* **Data listing**:
═══

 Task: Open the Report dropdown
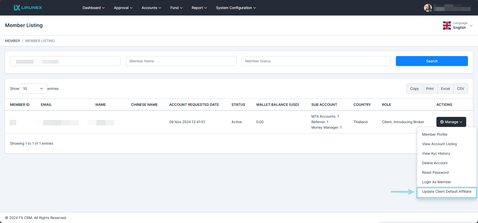click(x=199, y=8)
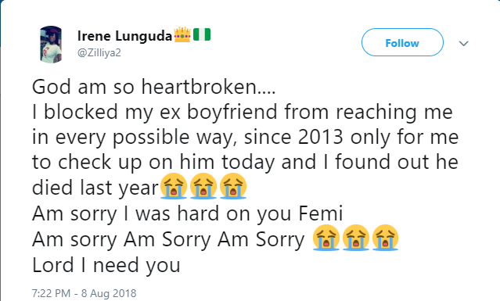Click first crying emoji after 'died last year'
Viewport: 500px width, 301px height.
[174, 186]

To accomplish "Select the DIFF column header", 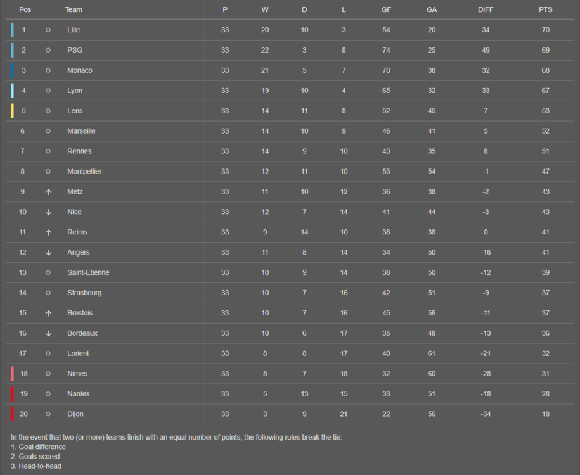I will 486,10.
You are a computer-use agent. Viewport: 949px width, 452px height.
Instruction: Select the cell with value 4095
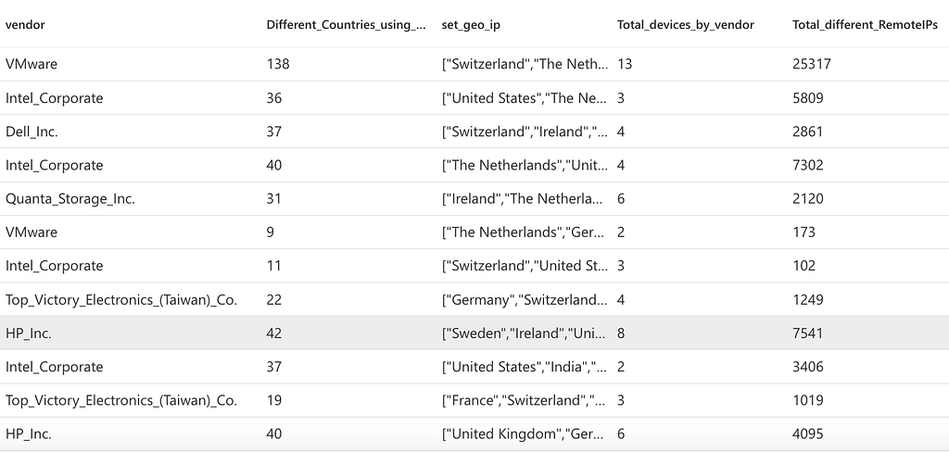pos(808,433)
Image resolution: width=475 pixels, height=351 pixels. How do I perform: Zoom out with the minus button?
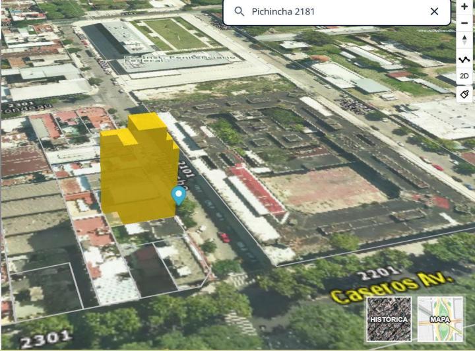click(x=464, y=23)

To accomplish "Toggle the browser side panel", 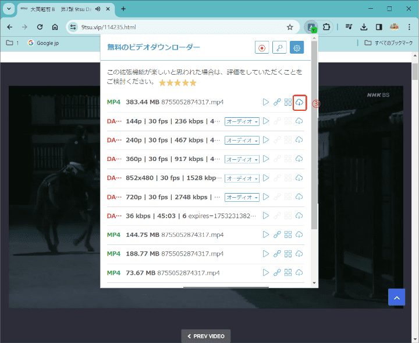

═══

* **What the task requires**:
Give back, word for word, the lines from the one containing "Instruction: Select the cell with value 4095" through the last line of the listing above; include both ends and exclude the pictures.

* **The answer**:
Instruction: Select the cell with value 4095
pos(808,433)
Image resolution: width=475 pixels, height=351 pixels. How do I perform: Zoom out with the minus button?
click(x=464, y=23)

To accomplish "Toggle the browser side panel", 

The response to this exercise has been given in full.